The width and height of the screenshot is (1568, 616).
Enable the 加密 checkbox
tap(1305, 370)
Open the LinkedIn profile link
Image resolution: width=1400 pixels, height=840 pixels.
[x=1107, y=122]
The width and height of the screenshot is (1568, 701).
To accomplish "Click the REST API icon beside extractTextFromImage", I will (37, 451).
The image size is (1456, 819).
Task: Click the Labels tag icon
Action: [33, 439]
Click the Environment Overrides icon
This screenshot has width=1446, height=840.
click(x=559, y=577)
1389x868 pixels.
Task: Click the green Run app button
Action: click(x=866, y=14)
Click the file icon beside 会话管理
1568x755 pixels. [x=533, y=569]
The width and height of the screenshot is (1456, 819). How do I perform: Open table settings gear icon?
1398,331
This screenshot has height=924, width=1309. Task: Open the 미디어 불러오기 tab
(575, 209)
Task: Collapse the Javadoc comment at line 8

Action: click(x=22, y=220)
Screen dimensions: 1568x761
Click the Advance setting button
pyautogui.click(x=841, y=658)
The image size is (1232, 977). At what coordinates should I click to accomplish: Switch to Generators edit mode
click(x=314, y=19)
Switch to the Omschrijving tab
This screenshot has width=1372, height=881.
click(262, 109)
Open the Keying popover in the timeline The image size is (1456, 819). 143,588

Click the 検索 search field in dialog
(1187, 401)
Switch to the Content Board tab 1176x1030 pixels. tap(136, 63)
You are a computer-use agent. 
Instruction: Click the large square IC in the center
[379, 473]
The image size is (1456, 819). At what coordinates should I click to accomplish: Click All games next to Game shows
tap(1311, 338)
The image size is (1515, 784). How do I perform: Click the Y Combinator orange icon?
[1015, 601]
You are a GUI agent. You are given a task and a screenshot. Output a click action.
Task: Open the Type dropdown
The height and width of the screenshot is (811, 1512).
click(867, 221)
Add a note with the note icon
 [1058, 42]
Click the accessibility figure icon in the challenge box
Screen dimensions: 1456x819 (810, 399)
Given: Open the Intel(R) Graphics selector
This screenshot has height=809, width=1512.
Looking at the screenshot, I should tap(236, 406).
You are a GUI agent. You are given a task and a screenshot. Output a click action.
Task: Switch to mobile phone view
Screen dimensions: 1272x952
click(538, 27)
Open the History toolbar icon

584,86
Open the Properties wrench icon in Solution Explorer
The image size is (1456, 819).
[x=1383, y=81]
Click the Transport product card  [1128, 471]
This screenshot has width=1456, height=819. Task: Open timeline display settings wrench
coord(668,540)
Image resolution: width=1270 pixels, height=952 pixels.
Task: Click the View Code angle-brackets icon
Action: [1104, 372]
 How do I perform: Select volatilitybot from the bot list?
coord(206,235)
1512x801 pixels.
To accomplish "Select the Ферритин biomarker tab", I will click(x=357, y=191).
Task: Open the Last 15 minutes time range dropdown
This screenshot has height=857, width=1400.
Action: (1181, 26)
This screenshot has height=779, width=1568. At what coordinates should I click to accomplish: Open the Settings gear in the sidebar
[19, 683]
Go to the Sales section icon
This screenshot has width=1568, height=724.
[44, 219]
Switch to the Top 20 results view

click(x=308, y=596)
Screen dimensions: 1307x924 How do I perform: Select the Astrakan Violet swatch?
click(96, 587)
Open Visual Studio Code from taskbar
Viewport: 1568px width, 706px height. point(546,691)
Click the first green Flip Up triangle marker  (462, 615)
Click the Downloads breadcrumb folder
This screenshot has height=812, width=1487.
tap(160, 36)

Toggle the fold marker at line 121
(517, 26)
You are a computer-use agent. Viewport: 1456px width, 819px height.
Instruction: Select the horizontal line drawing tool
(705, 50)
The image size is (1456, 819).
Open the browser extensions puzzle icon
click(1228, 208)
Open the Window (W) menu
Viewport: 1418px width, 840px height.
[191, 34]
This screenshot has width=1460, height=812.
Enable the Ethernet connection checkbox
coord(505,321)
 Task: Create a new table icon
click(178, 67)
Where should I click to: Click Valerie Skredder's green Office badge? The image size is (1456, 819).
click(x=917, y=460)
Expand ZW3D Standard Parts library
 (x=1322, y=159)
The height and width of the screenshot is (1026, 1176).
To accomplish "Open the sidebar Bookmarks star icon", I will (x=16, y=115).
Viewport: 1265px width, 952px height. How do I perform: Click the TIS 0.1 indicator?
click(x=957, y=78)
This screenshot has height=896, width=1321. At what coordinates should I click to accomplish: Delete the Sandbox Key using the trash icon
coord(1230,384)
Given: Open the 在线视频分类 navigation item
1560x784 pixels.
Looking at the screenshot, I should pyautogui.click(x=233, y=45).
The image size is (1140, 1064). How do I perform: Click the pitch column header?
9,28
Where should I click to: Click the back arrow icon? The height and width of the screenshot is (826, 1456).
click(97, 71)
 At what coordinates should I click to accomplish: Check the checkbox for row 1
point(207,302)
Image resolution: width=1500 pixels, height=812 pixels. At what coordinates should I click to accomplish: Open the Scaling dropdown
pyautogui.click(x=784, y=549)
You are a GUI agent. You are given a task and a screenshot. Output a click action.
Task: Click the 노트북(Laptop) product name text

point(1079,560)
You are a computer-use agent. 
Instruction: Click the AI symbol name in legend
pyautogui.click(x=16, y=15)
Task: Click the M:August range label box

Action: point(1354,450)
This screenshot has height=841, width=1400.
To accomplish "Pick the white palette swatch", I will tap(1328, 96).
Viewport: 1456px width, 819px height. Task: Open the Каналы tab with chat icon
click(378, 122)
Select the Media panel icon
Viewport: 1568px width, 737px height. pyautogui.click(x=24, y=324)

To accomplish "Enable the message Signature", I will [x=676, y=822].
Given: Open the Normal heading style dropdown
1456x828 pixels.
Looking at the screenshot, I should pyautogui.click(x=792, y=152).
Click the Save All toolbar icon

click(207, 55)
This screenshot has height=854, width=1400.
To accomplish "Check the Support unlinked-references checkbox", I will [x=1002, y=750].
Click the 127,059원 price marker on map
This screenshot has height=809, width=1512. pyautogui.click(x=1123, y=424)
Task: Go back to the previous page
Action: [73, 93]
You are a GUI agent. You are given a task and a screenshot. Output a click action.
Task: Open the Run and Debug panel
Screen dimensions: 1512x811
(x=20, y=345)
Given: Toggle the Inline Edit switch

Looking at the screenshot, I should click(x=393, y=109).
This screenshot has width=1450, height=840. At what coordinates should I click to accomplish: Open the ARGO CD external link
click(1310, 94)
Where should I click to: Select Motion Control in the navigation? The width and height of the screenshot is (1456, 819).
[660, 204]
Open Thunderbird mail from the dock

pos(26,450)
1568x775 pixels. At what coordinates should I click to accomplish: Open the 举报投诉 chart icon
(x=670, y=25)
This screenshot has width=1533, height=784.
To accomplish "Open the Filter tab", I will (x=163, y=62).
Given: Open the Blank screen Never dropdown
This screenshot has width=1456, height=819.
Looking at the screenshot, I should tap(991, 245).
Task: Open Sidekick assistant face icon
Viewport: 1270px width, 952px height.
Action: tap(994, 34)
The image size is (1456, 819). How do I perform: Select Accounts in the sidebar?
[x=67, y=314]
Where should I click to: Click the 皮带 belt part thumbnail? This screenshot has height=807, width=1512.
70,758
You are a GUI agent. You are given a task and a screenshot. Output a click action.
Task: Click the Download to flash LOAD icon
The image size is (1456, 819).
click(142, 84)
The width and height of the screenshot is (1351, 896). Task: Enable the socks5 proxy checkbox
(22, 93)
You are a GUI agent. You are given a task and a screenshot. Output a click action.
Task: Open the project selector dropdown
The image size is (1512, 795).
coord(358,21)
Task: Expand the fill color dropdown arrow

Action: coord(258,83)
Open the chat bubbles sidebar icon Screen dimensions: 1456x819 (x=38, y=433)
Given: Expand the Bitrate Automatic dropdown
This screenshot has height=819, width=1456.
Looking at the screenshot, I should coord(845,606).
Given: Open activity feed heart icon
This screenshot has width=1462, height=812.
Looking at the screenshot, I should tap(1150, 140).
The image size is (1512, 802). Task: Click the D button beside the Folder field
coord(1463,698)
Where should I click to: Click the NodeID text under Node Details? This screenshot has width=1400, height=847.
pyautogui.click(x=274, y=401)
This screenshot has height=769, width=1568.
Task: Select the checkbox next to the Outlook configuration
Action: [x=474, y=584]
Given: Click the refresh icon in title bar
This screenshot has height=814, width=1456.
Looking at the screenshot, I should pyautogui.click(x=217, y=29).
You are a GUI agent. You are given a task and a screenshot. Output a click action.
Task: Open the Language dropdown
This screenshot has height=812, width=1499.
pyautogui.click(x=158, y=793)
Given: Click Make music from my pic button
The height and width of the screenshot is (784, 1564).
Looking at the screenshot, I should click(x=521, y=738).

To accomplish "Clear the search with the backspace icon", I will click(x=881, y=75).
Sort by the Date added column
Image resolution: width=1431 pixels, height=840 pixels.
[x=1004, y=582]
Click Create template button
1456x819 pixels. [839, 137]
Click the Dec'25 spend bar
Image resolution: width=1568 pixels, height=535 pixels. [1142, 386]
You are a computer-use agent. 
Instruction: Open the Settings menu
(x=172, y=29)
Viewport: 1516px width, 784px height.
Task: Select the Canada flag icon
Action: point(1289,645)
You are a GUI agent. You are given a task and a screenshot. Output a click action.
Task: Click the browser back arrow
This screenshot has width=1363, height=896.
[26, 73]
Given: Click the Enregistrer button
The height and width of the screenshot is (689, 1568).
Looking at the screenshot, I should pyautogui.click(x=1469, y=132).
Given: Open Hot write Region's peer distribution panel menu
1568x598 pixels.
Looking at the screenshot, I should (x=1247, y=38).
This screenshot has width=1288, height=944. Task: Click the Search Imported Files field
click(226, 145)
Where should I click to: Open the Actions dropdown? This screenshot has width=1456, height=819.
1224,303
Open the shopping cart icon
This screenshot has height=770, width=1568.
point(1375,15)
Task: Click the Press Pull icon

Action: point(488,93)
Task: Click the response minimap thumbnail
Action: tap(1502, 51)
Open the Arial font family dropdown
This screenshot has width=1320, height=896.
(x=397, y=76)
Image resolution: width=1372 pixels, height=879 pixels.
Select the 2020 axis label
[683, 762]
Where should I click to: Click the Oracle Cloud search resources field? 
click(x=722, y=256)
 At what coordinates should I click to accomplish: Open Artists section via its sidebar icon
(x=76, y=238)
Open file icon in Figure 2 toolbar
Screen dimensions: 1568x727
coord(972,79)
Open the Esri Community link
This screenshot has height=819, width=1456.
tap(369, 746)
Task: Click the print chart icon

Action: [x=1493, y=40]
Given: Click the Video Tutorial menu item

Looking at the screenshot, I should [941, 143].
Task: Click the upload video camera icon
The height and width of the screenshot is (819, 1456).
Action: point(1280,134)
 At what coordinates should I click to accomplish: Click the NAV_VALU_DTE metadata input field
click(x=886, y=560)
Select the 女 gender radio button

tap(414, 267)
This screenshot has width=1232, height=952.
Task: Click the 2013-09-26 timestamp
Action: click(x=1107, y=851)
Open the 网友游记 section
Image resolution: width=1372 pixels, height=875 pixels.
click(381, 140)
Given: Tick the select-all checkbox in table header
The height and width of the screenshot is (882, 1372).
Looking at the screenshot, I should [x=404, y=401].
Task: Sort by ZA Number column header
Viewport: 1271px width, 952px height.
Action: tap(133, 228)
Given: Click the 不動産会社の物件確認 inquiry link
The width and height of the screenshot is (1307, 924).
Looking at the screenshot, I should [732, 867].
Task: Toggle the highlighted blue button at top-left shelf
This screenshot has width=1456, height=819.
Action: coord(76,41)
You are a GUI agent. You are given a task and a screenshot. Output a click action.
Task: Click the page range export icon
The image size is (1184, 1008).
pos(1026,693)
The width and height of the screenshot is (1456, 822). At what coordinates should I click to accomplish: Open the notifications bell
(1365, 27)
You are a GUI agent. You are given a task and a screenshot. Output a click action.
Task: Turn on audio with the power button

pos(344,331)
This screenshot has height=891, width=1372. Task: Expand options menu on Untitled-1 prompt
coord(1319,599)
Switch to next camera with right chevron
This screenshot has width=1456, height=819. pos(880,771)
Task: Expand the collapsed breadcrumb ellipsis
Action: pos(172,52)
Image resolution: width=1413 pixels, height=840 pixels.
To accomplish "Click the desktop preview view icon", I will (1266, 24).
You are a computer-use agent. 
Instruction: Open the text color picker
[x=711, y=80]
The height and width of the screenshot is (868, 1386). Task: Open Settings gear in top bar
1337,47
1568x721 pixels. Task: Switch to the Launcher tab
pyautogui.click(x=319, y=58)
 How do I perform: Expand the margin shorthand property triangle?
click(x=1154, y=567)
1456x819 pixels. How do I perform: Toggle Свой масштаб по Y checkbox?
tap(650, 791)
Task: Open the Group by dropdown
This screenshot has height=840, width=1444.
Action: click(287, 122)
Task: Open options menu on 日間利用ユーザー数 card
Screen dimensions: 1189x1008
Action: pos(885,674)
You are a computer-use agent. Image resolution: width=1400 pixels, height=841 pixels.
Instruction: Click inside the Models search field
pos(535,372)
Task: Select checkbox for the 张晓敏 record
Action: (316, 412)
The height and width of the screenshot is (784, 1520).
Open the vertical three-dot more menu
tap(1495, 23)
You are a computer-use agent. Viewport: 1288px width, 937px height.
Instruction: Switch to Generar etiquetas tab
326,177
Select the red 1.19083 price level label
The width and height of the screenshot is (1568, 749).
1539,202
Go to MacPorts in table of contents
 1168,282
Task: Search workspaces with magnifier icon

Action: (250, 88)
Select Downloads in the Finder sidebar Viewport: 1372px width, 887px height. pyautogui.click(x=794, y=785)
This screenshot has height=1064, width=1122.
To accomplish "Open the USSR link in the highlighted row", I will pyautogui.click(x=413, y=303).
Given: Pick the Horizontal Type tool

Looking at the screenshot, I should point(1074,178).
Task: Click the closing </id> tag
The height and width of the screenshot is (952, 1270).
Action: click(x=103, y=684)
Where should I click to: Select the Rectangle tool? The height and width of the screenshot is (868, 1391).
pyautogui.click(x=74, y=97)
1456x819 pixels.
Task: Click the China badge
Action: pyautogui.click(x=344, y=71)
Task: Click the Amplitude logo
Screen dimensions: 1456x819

================================

What the task asks:
Copy out the lines above word for word, stopping after the line containing "Task: Open the Type dropdown".

Result:
The width and height of the screenshot is (1568, 616).
Enable the 加密 checkbox
tap(1305, 370)
Open the LinkedIn profile link
Image resolution: width=1400 pixels, height=840 pixels.
[x=1107, y=122]
The width and height of the screenshot is (1568, 701).
To accomplish "Click the REST API icon beside extractTextFromImage", I will (37, 451).
The image size is (1456, 819).
Task: Click the Labels tag icon
Action: [33, 439]
Click the Environment Overrides icon
This screenshot has width=1446, height=840.
click(x=559, y=577)
1389x868 pixels.
Task: Click the green Run app button
Action: click(x=866, y=14)
Click the file icon beside 会话管理
1568x755 pixels. [x=533, y=569]
The width and height of the screenshot is (1456, 819). How do I perform: Open table settings gear icon?
1398,331
This screenshot has height=924, width=1309. Task: Open the 미디어 불러오기 tab
(575, 209)
Task: Collapse the Javadoc comment at line 8

Action: click(x=22, y=220)
Screen dimensions: 1568x761
Click the Advance setting button
pyautogui.click(x=841, y=658)
The image size is (1232, 977). At what coordinates should I click to accomplish: Switch to Generators edit mode
click(x=314, y=19)
Switch to the Omschrijving tab
This screenshot has width=1372, height=881.
click(262, 109)
Open the Keying popover in the timeline The image size is (1456, 819). 143,588

Click the 検索 search field in dialog
(1187, 401)
Switch to the Content Board tab 1176x1030 pixels. tap(136, 63)
You are a computer-use agent. 
Instruction: Click the large square IC in the center
[379, 473]
The image size is (1456, 819). At what coordinates should I click to accomplish: Click All games next to Game shows
tap(1311, 338)
The image size is (1515, 784). How do I perform: Click the Y Combinator orange icon?
[1015, 601]
You are a GUI agent. You are given a task and a screenshot. Output a click action.
Task: Open the Type dropdown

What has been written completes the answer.